* **What is expected**: Retype the data below verbatim; pictures do not belong in the copy.

Stored records
######

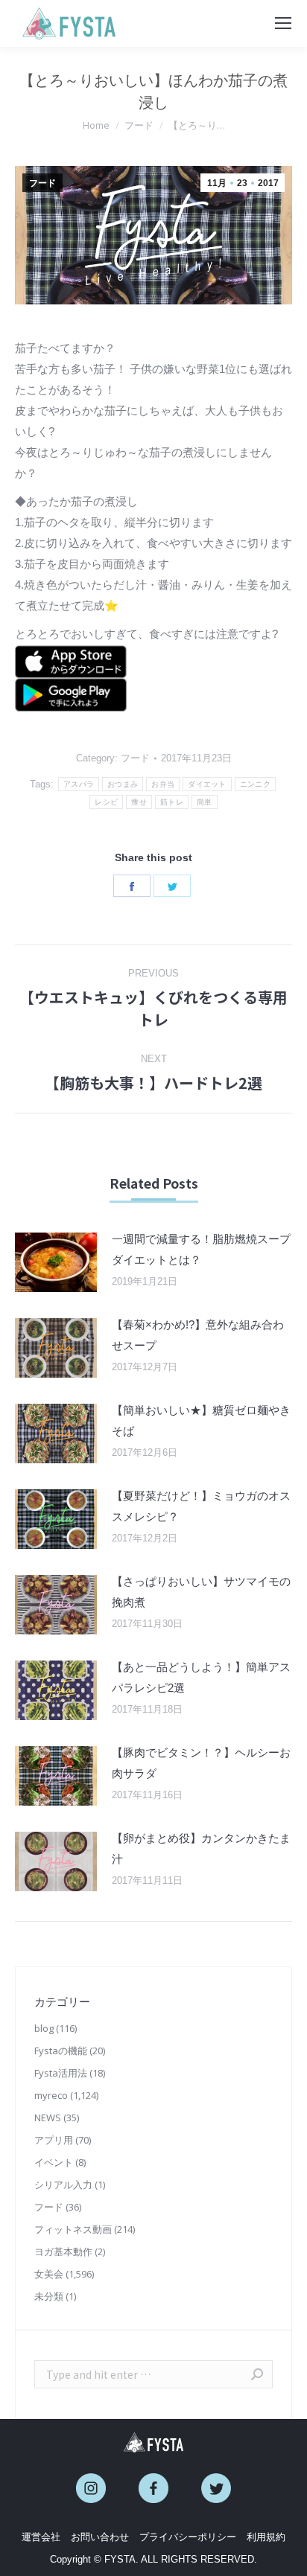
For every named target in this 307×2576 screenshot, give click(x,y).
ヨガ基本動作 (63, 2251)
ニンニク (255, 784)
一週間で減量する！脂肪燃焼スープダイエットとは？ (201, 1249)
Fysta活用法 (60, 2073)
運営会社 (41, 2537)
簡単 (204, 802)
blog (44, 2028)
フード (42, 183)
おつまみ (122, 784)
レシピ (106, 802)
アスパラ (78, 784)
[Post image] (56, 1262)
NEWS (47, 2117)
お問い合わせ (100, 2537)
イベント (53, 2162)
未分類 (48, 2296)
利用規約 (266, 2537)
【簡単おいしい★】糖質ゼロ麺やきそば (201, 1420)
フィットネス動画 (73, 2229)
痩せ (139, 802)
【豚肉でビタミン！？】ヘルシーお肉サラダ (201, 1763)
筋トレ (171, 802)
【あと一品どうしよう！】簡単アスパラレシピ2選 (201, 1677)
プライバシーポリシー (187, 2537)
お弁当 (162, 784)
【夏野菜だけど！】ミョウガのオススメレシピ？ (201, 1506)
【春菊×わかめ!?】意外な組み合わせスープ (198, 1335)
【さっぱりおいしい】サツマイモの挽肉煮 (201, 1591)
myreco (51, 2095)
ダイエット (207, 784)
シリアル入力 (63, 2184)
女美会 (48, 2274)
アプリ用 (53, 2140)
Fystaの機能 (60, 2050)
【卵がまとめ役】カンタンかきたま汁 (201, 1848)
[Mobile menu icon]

######

* **Solution to the problem**:
For every named target in this 307×2576 screenshot, give click(x,y).
ヨガ基本動作 (63, 2251)
ニンニク (255, 784)
一週間で減量する！脂肪燃焼スープダイエットとは？ (201, 1249)
Fysta活用法 (60, 2073)
運営会社 (41, 2537)
簡単 (204, 802)
blog (44, 2028)
フード (42, 183)
おつまみ (122, 784)
レシピ (106, 802)
アスパラ (78, 784)
[Post image] (56, 1262)
NEWS (47, 2117)
お問い合わせ (100, 2537)
イベント (53, 2162)
未分類 (48, 2296)
利用規約 (266, 2537)
【簡単おいしい★】糖質ゼロ麺やきそば (201, 1420)
フィットネス動画 (73, 2229)
痩せ (139, 802)
【豚肉でビタミン！？】ヘルシーお肉サラダ (201, 1763)
筋トレ (171, 802)
【あと一品どうしよう！】簡単アスパラレシピ2選 (201, 1677)
プライバシーポリシー (187, 2537)
お弁当 (162, 784)
【夏野菜だけど！】ミョウガのオススメレシピ？ (201, 1506)
【春菊×わかめ!?】意外な組み合わせスープ (198, 1335)
【さっぱりおいしい】サツマイモの挽肉煮 (201, 1591)
myreco (51, 2095)
ダイエット (207, 784)
シリアル入力 (63, 2184)
女美会 (48, 2274)
アプリ用 (53, 2140)
Fystaの機能 (60, 2050)
【卵がまとめ役】カンタンかきたま汁 (201, 1848)
[Mobile menu icon]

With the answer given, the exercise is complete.